List all lines in the material below that contain "computer".

■ ■ ■ ■

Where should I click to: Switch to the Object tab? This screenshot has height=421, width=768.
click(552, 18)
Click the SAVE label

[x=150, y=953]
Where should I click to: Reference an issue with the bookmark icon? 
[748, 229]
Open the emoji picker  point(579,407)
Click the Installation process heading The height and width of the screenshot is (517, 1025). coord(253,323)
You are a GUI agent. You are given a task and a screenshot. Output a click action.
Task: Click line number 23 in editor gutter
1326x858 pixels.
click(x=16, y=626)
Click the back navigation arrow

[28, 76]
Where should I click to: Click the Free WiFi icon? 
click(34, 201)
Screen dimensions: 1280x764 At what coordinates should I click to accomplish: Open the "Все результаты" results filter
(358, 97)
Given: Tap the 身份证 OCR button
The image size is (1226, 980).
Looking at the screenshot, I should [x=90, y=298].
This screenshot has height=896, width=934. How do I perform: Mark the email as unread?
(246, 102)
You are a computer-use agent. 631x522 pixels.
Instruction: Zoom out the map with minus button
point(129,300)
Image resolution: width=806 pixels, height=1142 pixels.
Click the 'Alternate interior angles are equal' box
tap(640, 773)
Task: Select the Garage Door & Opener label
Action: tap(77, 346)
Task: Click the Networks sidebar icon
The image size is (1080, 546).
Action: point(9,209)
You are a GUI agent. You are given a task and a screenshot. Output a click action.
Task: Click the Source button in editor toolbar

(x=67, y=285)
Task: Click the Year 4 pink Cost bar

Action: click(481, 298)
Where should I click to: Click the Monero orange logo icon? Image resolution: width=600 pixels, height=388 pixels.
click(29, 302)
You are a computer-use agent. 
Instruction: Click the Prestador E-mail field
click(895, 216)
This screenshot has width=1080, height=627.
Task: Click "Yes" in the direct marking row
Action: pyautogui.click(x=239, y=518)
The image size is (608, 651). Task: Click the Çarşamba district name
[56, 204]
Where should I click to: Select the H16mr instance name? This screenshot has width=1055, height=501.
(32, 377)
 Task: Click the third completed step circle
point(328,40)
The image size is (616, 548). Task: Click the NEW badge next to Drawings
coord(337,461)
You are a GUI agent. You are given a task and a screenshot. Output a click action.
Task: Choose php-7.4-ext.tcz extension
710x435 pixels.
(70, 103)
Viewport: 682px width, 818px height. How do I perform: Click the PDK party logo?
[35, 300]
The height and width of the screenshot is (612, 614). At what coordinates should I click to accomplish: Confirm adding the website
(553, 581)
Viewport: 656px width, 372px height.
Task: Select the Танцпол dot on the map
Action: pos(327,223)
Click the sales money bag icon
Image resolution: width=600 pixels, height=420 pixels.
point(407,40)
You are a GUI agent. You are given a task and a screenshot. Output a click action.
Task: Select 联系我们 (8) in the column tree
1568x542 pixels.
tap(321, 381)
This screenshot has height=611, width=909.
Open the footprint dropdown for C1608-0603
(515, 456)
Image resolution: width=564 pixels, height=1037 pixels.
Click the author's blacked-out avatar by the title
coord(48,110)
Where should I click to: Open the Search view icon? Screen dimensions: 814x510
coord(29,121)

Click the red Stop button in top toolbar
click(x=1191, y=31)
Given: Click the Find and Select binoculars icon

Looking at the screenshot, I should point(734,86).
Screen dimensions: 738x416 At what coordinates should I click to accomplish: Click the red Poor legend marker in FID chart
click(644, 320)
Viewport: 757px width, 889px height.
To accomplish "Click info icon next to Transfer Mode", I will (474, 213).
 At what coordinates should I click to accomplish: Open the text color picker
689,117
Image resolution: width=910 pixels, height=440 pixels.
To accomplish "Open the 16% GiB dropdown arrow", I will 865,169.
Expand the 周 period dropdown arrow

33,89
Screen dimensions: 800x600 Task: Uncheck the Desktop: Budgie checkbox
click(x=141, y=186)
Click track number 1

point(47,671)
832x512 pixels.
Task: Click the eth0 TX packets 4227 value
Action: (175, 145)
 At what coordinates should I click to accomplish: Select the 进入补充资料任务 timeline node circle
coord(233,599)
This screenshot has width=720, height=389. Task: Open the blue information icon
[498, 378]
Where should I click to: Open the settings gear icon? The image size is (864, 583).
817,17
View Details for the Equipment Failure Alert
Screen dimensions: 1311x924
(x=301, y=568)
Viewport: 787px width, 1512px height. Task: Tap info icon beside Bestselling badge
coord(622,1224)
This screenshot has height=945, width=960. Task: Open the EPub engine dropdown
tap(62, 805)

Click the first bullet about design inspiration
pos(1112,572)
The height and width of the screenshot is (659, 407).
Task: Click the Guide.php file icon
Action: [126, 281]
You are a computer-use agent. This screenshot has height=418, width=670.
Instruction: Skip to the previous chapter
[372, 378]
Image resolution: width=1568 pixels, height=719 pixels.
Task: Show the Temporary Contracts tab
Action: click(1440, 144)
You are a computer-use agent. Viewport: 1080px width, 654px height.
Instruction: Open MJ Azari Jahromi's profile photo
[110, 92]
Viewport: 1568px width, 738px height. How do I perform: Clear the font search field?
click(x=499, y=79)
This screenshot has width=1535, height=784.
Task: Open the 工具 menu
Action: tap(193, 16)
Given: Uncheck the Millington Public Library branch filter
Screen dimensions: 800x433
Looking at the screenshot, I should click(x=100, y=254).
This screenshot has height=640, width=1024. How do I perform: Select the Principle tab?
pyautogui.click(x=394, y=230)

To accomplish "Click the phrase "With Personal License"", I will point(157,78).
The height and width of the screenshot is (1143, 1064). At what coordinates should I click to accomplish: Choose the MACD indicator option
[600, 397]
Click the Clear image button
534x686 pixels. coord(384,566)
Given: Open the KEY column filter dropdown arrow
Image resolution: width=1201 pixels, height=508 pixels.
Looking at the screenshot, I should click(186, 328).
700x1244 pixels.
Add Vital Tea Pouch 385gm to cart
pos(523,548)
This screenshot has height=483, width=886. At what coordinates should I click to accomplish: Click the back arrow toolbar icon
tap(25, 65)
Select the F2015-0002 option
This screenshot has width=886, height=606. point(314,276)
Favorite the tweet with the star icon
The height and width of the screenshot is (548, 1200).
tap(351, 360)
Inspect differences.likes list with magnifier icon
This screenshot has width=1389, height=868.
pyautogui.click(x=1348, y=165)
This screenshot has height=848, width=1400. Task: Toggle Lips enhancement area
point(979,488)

■ ■ ■ ■

Answer section
You are a computer-use agent. 631x522 pixels.
You are a computer-use agent. 
You are a computer-use agent. This screenshot has height=418, width=670.
You are a computer-use agent. Viewport: 1080px width, 654px height.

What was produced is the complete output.